Open AccessHerpes Simplex Virus Type 2-Induced Mortality following Genital Infection Is Blocked by Anti-Tumor Necrosis Factor Alpha Antibody in CXCL10-Deficient Mice
Author(s) -
Manoj Thapa,
Daniel J. J. Carr
Publication year - 2008
Publication title -
journal of virology
Language(s) - English
Resource type - Journals
SCImago Journal Rank - 2.617
H-Index - 292
eISSN - 1070-6321
pISSN - 0022-538X
DOI - 10.1128/jvi.00931-08
Subject(s) - biology , tumor necrosis factor alpha , herpes simplex virus , cxcl10 , herpes genitalis , virus , virology , immunology , chemokine , antibody , inflammation , genital herpes
The role of tumor necrosis factor alpha (TNF-α) was evaluated for CXCL10-deficient (CXCL10−/− ) mice which succumbed to genital herpes simplex virus type 2 (HSV-2) infection and possessed elevated levels of virus and TNF-α but not other cytokines in the central nervous system (CNS) and vaginal tissue within the first 7 days following virus exposure.

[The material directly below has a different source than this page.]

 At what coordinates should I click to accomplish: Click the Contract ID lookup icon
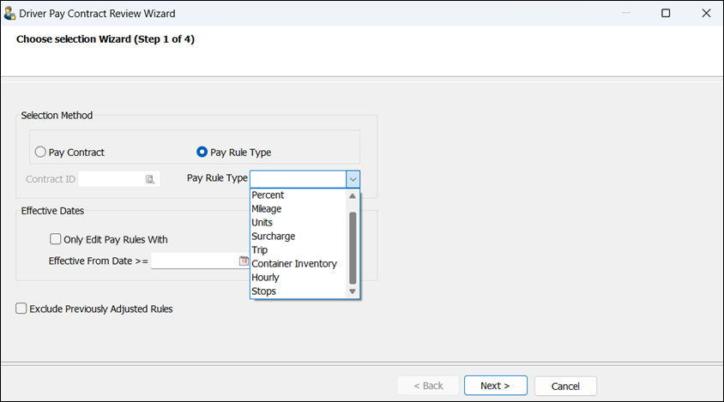click(149, 178)
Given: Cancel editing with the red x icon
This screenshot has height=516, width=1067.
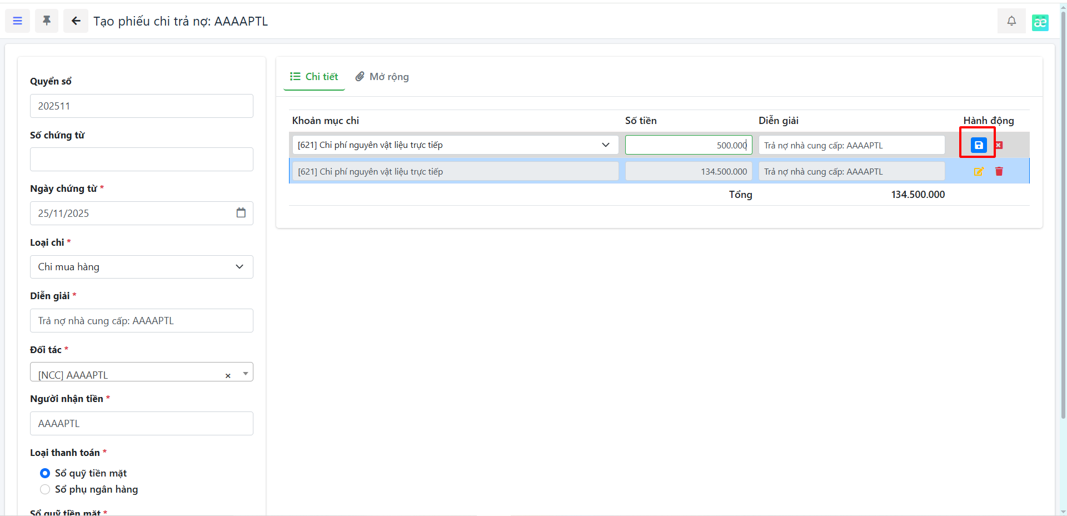Looking at the screenshot, I should (999, 145).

Anti-TNF-α but not control antibody treatment offsets the elevated mortality rate of CXCL10−/− mice, despite increased CNS viral titers. In addition, TNF-α neutralization suppressed recruitment of leukocyte subpopulations into the CNS, which is associated with reduced CCL2 and CXCL9 expression. Collectively, the results implicate TNF-α as the principal mediator of mortality in response to genital HSV-2 infection.